Task to carry out >> Wherever the line that contains "Click the Reset button" falls, repeat it and the lines after it exactly until the records end, without any pictures.

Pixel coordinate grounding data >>
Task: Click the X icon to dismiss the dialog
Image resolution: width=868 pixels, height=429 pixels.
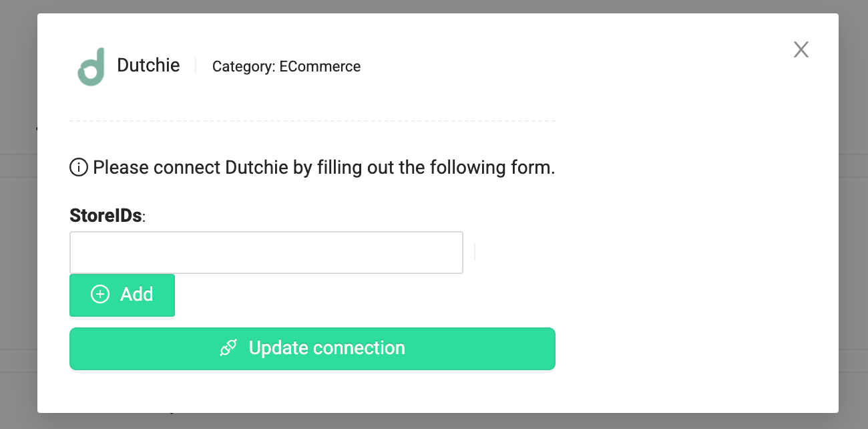Action: (x=801, y=49)
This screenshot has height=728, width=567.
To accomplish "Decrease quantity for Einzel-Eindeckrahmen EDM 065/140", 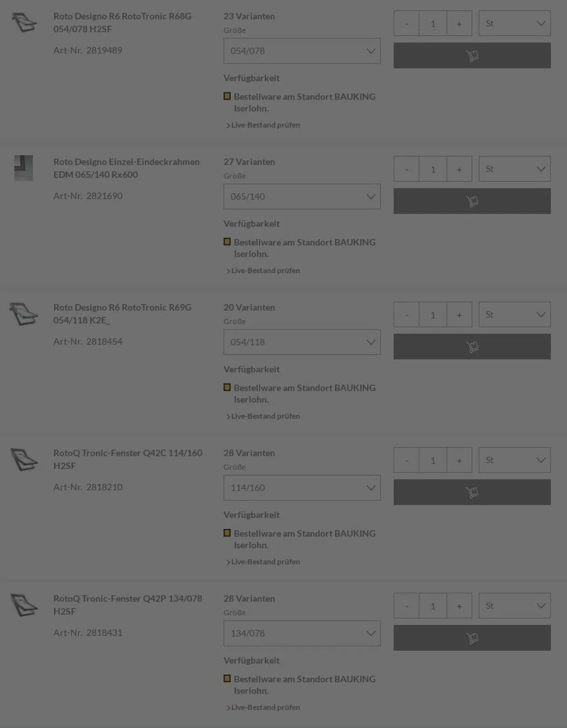I will (x=406, y=169).
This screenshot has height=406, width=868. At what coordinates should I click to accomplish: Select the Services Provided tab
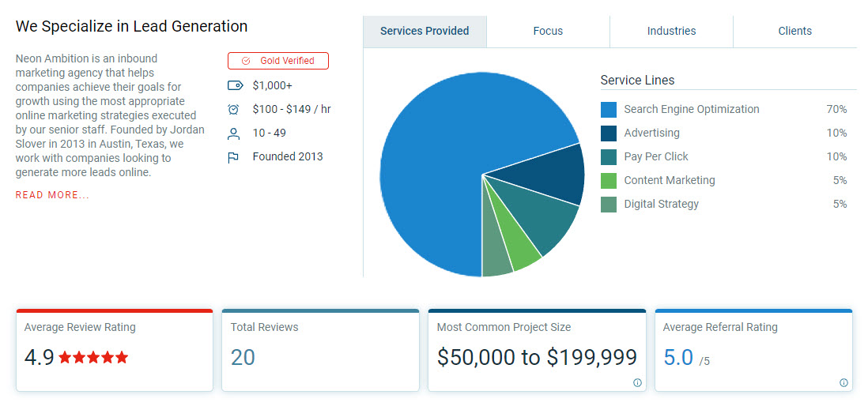(x=425, y=32)
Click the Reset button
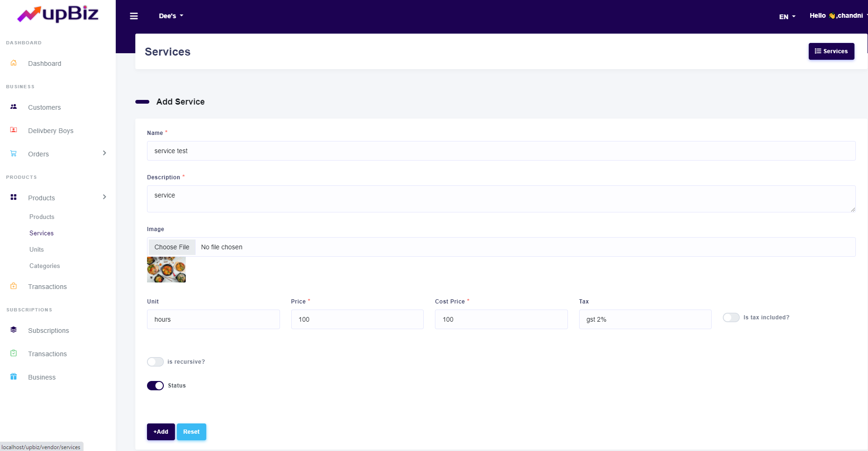Viewport: 868px width, 451px height. (x=191, y=432)
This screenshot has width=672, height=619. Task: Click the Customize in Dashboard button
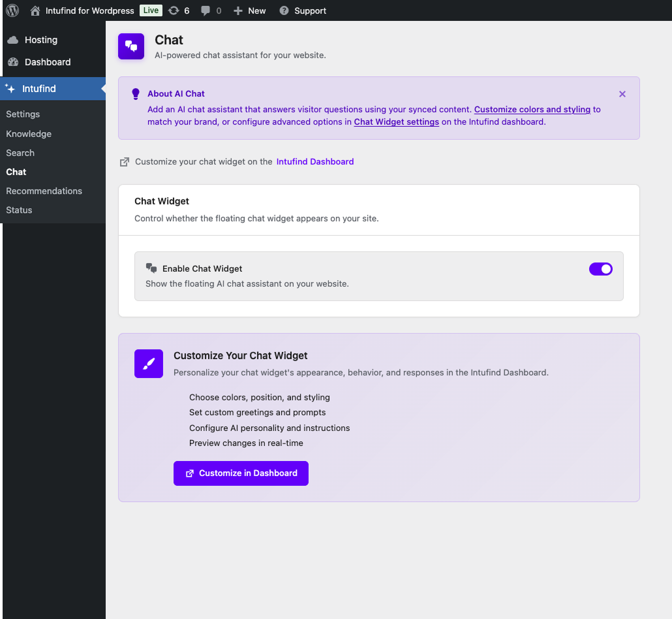pos(241,473)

Response to this task >>
Click the Reset button
Viewport: 868px width, 451px height. (x=191, y=432)
This screenshot has width=672, height=619. Task: Click the Customize in Dashboard button
pos(241,473)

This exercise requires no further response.